- **Entries shown**
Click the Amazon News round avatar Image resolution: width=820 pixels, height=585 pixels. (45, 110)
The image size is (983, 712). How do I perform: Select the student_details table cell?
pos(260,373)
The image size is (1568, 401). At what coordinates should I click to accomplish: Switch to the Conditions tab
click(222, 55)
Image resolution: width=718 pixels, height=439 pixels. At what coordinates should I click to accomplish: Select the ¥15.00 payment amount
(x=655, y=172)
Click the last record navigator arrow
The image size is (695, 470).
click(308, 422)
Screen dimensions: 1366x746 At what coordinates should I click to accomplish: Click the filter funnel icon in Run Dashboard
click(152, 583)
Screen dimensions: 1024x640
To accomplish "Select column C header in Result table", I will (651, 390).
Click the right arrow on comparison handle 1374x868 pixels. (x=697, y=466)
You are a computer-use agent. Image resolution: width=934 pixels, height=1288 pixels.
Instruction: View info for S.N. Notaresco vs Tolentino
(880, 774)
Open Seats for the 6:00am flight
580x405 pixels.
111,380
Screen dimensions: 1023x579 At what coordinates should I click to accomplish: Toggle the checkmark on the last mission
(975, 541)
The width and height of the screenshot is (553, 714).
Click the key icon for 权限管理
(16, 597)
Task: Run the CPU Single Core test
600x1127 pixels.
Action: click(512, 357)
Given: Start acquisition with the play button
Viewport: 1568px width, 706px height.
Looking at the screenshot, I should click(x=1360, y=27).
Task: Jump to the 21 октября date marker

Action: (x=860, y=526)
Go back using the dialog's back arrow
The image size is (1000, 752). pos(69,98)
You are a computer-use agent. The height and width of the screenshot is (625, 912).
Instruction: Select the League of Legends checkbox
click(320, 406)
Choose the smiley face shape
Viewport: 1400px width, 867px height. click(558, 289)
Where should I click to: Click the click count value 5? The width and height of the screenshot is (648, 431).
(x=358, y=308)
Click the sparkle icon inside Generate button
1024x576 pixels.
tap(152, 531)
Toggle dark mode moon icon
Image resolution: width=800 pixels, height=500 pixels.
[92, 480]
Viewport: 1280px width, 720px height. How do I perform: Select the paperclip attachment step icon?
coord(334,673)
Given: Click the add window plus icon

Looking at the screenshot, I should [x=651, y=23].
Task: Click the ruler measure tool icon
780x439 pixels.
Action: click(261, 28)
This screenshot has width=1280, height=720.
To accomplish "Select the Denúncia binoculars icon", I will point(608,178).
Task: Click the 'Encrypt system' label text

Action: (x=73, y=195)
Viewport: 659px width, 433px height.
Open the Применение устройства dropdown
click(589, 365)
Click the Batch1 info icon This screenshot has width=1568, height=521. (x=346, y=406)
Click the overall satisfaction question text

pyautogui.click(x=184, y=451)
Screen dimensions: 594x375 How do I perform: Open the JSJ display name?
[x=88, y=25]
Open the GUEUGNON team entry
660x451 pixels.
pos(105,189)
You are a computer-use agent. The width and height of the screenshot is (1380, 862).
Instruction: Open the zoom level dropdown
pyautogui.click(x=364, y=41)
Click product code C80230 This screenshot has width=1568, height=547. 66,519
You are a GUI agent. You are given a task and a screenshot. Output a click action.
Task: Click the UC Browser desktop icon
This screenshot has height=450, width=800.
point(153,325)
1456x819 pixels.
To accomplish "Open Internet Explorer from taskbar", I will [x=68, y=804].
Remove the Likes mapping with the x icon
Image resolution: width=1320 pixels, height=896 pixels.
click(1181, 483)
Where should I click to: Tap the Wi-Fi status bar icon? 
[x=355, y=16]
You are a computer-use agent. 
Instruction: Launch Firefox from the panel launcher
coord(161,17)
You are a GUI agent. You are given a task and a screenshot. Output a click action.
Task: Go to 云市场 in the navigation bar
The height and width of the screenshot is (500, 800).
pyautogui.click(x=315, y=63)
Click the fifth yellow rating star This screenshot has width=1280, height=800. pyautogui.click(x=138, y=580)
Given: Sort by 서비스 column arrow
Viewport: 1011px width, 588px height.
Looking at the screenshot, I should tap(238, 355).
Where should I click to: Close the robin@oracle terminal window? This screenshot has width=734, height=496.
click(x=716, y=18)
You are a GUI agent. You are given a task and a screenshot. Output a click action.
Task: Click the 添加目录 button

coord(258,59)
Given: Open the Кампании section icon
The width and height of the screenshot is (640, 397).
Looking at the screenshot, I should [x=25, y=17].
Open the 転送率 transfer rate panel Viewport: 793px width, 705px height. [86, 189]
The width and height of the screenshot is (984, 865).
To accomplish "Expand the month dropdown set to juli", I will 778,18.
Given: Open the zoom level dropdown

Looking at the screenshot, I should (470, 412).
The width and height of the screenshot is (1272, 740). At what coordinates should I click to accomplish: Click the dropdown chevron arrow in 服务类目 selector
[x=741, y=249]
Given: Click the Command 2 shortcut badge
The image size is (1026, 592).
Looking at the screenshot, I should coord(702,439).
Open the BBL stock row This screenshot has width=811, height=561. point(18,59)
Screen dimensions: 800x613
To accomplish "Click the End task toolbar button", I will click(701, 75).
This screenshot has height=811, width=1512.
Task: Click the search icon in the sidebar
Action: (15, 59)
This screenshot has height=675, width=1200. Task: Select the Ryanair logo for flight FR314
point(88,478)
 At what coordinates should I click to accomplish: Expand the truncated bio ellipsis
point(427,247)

- **Given request**
Write out every line of the entries above so that each one matches the original character for character.

- **Result for this exercise**
Click the Amazon News round avatar Image resolution: width=820 pixels, height=585 pixels. (45, 110)
The image size is (983, 712). How do I perform: Select the student_details table cell?
pos(260,373)
The image size is (1568, 401). At what coordinates should I click to accomplish: Switch to the Conditions tab
click(222, 55)
Image resolution: width=718 pixels, height=439 pixels. At what coordinates should I click to accomplish: Select the ¥15.00 payment amount
(x=655, y=172)
Click the last record navigator arrow
The image size is (695, 470).
click(308, 422)
Screen dimensions: 1366x746 At what coordinates should I click to accomplish: Click the filter funnel icon in Run Dashboard
click(152, 583)
Screen dimensions: 1024x640
To accomplish "Select column C header in Result table", I will (651, 390).
Click the right arrow on comparison handle 1374x868 pixels. (x=697, y=466)
You are a computer-use agent. Image resolution: width=934 pixels, height=1288 pixels.
Instruction: View info for S.N. Notaresco vs Tolentino
(880, 774)
Open Seats for the 6:00am flight
580x405 pixels.
111,380
Screen dimensions: 1023x579 At what coordinates should I click to accomplish: Toggle the checkmark on the last mission
(975, 541)
The width and height of the screenshot is (553, 714).
Click the key icon for 权限管理
(16, 597)
Task: Run the CPU Single Core test
600x1127 pixels.
Action: click(512, 357)
Given: Start acquisition with the play button
Viewport: 1568px width, 706px height.
Looking at the screenshot, I should click(x=1360, y=27).
Task: Jump to the 21 октября date marker

Action: (x=860, y=526)
Go back using the dialog's back arrow
The image size is (1000, 752). pos(69,98)
You are a computer-use agent. The height and width of the screenshot is (625, 912).
Instruction: Select the League of Legends checkbox
click(320, 406)
Choose the smiley face shape
Viewport: 1400px width, 867px height. click(558, 289)
Where should I click to: Click the click count value 5? The width and height of the screenshot is (648, 431).
(x=358, y=308)
Click the sparkle icon inside Generate button
1024x576 pixels.
tap(152, 531)
Toggle dark mode moon icon
Image resolution: width=800 pixels, height=500 pixels.
[92, 480]
Viewport: 1280px width, 720px height. How do I perform: Select the paperclip attachment step icon?
coord(334,673)
Given: Click the add window plus icon

Looking at the screenshot, I should [x=651, y=23].
Task: Click the ruler measure tool icon
780x439 pixels.
Action: click(261, 28)
This screenshot has width=1280, height=720.
To accomplish "Select the Denúncia binoculars icon", I will point(608,178).
Task: Click the 'Encrypt system' label text

Action: (x=73, y=195)
Viewport: 659px width, 433px height.
Open the Применение устройства dropdown
click(589, 365)
Click the Batch1 info icon This screenshot has width=1568, height=521. (x=346, y=406)
Click the overall satisfaction question text

pyautogui.click(x=184, y=451)
Screen dimensions: 594x375 How do I perform: Open the JSJ display name?
[x=88, y=25]
Open the GUEUGNON team entry
660x451 pixels.
pos(105,189)
You are a computer-use agent. The width and height of the screenshot is (1380, 862).
Instruction: Open the zoom level dropdown
pyautogui.click(x=364, y=41)
Click product code C80230 This screenshot has width=1568, height=547. 66,519
You are a GUI agent. You are given a task and a screenshot. Output a click action.
Task: Click the UC Browser desktop icon
This screenshot has height=450, width=800.
point(153,325)
1456x819 pixels.
To accomplish "Open Internet Explorer from taskbar", I will [x=68, y=804].
Remove the Likes mapping with the x icon
Image resolution: width=1320 pixels, height=896 pixels.
click(1181, 483)
Where should I click to: Tap the Wi-Fi status bar icon? 
[x=355, y=16]
You are a computer-use agent. 
Instruction: Launch Firefox from the panel launcher
coord(161,17)
You are a GUI agent. You are given a task and a screenshot. Output a click action.
Task: Go to 云市场 in the navigation bar
The height and width of the screenshot is (500, 800).
pyautogui.click(x=315, y=63)
Click the fifth yellow rating star This screenshot has width=1280, height=800. pyautogui.click(x=138, y=580)
Given: Sort by 서비스 column arrow
Viewport: 1011px width, 588px height.
Looking at the screenshot, I should tap(238, 355).
Where should I click to: Close the robin@oracle terminal window? This screenshot has width=734, height=496.
click(x=716, y=18)
You are a GUI agent. You are given a task and a screenshot. Output a click action.
Task: Click the 添加目录 button

coord(258,59)
Given: Open the Кампании section icon
The width and height of the screenshot is (640, 397).
Looking at the screenshot, I should [x=25, y=17].
Open the 転送率 transfer rate panel Viewport: 793px width, 705px height. [86, 189]
The width and height of the screenshot is (984, 865).
To accomplish "Expand the month dropdown set to juli", I will 778,18.
Given: Open the zoom level dropdown

Looking at the screenshot, I should (470, 412).
The width and height of the screenshot is (1272, 740). At what coordinates should I click to accomplish: Click the dropdown chevron arrow in 服务类目 selector
[x=741, y=249]
Given: Click the Command 2 shortcut badge
The image size is (1026, 592).
Looking at the screenshot, I should coord(702,439).
Open the BBL stock row This screenshot has width=811, height=561. point(18,59)
Screen dimensions: 800x613
To accomplish "Click the End task toolbar button", I will click(701, 75).
This screenshot has height=811, width=1512.
Task: Click the search icon in the sidebar
Action: (15, 59)
This screenshot has height=675, width=1200. Task: Select the Ryanair logo for flight FR314
point(88,478)
 At what coordinates should I click to accomplish: Expand the truncated bio ellipsis
point(427,247)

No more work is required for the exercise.